The killing of George Floyd has sparked protests around the world. Unfortunately, looters are taking advantage of the situation, but please understand that protesters are protesting and looters are looting, they are not necessarily the same. My hope is the looting does not overshadow the purpose of the protest.

Black people are hurting. All people should be hurting at the dehumanizing of not just George Floyd, but the countless others who have died for frivolous reasons...Skittles, jogging, a counterfeit $20 bill.

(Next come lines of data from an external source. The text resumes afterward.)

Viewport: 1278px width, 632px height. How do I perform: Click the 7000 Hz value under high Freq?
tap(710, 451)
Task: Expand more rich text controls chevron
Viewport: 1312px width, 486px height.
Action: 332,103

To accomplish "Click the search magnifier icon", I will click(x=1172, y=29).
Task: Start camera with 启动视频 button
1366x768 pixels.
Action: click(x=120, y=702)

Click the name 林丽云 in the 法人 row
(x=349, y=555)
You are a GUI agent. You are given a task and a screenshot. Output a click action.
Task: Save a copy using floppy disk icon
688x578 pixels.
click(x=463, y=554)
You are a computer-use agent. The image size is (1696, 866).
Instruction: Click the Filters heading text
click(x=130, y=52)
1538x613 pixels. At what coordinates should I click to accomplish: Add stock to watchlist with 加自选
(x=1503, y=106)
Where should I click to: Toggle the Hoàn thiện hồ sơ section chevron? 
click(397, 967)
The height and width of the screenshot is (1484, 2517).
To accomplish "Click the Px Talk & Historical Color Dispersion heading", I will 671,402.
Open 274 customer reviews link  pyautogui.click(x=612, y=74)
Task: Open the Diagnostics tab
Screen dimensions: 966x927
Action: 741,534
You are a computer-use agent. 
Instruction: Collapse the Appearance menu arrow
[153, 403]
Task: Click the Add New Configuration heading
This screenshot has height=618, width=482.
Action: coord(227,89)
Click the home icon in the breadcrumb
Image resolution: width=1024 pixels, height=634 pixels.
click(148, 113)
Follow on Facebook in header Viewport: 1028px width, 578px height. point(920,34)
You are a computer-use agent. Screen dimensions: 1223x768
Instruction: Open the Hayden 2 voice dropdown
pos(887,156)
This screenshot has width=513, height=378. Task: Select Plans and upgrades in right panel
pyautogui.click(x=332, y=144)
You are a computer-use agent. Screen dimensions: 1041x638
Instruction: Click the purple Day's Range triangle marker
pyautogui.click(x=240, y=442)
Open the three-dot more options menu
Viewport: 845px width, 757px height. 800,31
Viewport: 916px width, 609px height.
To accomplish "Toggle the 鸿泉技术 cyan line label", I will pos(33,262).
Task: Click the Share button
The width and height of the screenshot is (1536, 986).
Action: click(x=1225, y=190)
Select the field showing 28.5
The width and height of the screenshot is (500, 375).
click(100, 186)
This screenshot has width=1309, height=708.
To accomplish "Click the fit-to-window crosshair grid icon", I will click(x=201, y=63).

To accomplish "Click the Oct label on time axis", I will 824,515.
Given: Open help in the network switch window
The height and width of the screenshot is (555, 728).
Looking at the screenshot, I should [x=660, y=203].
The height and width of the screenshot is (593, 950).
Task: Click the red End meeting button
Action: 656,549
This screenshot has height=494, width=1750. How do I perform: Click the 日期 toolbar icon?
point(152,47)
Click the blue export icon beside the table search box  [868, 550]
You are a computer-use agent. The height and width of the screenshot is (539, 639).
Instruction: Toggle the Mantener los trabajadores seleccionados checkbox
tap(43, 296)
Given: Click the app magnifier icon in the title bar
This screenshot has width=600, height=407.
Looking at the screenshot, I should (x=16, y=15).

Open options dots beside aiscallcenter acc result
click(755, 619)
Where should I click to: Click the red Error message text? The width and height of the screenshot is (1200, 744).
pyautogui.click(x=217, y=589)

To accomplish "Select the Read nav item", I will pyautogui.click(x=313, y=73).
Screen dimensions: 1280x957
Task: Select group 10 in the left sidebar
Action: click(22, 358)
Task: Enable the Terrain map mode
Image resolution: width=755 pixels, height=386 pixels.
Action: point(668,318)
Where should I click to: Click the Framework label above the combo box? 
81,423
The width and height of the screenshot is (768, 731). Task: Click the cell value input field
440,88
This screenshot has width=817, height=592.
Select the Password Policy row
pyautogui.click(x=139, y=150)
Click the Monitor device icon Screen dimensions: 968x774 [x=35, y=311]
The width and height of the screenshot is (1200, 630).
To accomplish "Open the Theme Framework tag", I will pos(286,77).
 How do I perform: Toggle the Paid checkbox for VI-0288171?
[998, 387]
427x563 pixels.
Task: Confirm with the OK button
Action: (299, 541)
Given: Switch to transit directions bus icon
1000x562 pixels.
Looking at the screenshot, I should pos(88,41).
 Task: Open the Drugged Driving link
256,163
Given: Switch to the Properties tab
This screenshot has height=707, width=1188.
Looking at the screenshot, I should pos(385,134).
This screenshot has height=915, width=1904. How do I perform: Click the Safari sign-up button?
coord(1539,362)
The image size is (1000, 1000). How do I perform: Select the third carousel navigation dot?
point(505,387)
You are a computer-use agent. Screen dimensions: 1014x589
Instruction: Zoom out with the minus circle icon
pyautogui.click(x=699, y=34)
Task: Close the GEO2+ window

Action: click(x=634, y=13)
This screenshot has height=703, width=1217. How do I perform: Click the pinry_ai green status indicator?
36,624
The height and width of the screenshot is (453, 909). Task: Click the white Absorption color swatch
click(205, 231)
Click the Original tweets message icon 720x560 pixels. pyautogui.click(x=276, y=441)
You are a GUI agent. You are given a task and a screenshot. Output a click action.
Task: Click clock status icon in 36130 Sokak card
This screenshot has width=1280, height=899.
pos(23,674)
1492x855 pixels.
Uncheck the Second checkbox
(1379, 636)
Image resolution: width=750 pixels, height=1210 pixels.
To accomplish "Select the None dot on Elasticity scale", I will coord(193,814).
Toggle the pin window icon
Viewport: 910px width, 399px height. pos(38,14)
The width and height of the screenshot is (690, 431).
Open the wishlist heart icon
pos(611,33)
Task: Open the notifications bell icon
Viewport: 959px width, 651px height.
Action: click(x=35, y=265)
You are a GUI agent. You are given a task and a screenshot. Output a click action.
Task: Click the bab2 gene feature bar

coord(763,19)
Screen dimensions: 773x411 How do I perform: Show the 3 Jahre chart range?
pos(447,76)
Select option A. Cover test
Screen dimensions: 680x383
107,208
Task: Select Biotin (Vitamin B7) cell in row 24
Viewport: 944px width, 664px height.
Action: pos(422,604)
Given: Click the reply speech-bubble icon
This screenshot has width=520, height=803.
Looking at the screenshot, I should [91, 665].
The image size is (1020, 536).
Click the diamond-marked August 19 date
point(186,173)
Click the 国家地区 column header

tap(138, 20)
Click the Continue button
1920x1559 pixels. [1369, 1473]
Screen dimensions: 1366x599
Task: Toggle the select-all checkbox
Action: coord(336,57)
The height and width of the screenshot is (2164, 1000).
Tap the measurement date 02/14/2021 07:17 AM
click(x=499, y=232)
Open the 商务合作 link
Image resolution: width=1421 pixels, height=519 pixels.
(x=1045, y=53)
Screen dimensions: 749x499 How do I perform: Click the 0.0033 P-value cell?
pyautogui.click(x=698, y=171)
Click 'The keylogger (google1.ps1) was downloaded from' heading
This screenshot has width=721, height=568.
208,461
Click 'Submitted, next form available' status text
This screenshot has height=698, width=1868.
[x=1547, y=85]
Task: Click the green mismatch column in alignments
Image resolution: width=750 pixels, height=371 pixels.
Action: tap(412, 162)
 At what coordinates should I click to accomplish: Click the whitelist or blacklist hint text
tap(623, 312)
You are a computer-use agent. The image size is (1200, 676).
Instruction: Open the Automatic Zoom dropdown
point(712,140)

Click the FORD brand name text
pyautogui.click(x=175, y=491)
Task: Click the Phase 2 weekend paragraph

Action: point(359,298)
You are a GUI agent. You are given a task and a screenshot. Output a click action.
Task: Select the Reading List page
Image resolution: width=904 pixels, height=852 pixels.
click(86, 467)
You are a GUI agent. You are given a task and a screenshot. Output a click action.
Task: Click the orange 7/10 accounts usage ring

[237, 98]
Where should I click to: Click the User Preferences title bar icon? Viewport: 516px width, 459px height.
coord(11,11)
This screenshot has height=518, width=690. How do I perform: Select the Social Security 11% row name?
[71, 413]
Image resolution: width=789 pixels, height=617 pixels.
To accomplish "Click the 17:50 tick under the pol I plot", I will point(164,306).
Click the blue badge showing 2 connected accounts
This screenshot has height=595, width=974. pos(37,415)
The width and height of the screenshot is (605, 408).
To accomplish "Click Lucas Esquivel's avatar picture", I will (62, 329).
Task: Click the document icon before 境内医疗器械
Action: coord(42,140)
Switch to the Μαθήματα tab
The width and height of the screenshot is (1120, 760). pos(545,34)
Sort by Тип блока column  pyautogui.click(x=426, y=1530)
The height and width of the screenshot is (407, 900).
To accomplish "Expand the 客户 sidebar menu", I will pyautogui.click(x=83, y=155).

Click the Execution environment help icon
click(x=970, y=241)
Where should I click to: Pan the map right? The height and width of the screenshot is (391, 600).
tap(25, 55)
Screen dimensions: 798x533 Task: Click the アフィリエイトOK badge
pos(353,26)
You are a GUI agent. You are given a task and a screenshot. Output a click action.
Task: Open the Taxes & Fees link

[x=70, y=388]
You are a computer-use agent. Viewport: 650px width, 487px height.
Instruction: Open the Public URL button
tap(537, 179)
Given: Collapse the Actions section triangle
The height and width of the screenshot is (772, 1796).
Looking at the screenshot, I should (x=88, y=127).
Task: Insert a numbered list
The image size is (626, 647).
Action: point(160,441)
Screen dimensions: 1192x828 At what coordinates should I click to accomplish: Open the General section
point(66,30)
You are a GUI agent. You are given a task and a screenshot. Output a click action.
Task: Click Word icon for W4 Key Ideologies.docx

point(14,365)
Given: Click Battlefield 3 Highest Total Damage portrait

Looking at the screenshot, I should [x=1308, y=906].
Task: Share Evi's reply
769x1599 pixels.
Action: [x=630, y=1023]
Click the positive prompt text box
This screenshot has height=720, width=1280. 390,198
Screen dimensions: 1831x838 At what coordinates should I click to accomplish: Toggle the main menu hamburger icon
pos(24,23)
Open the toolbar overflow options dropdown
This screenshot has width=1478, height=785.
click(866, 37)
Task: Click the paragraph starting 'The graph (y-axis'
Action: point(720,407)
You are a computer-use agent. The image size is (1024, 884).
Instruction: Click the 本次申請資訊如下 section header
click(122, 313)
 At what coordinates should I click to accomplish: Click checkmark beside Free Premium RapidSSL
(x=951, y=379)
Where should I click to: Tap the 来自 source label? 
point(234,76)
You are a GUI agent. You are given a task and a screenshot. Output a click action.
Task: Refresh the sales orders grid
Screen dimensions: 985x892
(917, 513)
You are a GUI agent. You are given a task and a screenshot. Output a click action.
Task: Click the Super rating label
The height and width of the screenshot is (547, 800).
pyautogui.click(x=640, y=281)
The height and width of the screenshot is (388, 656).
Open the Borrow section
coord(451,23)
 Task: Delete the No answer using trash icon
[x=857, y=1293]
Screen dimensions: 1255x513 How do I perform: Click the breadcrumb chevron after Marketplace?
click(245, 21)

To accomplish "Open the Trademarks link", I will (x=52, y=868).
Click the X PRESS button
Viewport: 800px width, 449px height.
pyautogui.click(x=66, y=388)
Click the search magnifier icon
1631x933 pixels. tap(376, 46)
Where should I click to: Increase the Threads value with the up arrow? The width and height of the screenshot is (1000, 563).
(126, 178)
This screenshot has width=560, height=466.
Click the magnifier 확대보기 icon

I am in the Washington, DC area and protesters have taking to the street of our nation's capital as well. Donald Trump stated that “vicious dogs” and "ominous weapons" would meet protesters who crossed the security line at the White House. This reference brings to mind images from the civil rights movement when marchers faced police dogs and fire hoses. Muriel Bowser, mayor of Washington DC responded to Trump saying that “while he hides behind his fence afraid and alone, I stand with people peacefully exercising their First Amendment Right after the murder of #GeorgeFloyd and hundreds of years of institutional racism.”

One of the officers has been arrested. Will all involved be arrested? We shall see. Silence is an indication of support or at least alignment, in my opinion.

I need to thank all law enforcement personnel that upholds your duty to protect and serve. This must be said. There are decent officers that risk their lives each and every day for us.

Photo courtesy of Nikki Hubbard Clifton

I end with the sincere desire to make a difference, to spark a discussion that is grounded in viable solutions. This is for people all across this nation, but specifically for the little black girls and little black boys that are growing up perhaps thinking, the color of their skin is a sin. It is not. #BlackLivesMatters is not just a hashtag. It is a mindset shift that needs to take place in these United States. The reason it must be said is if ALL lives truly mattered, we would not be in the middle of worldwide protests for the killing of an unarmed, handcuffed black man.

Photo Credit: YWCA New York


Dr. Sharon H. Porter is an educator, author, book publisher, and host of The I Am Dr. Sharon Show.

She is Editor-In-Chief, Co-Founder, and Owner of Vision and Purpose LifeStyle Magazine.

She is the wife, the aunt, the sister, the niece, and cousin of black men.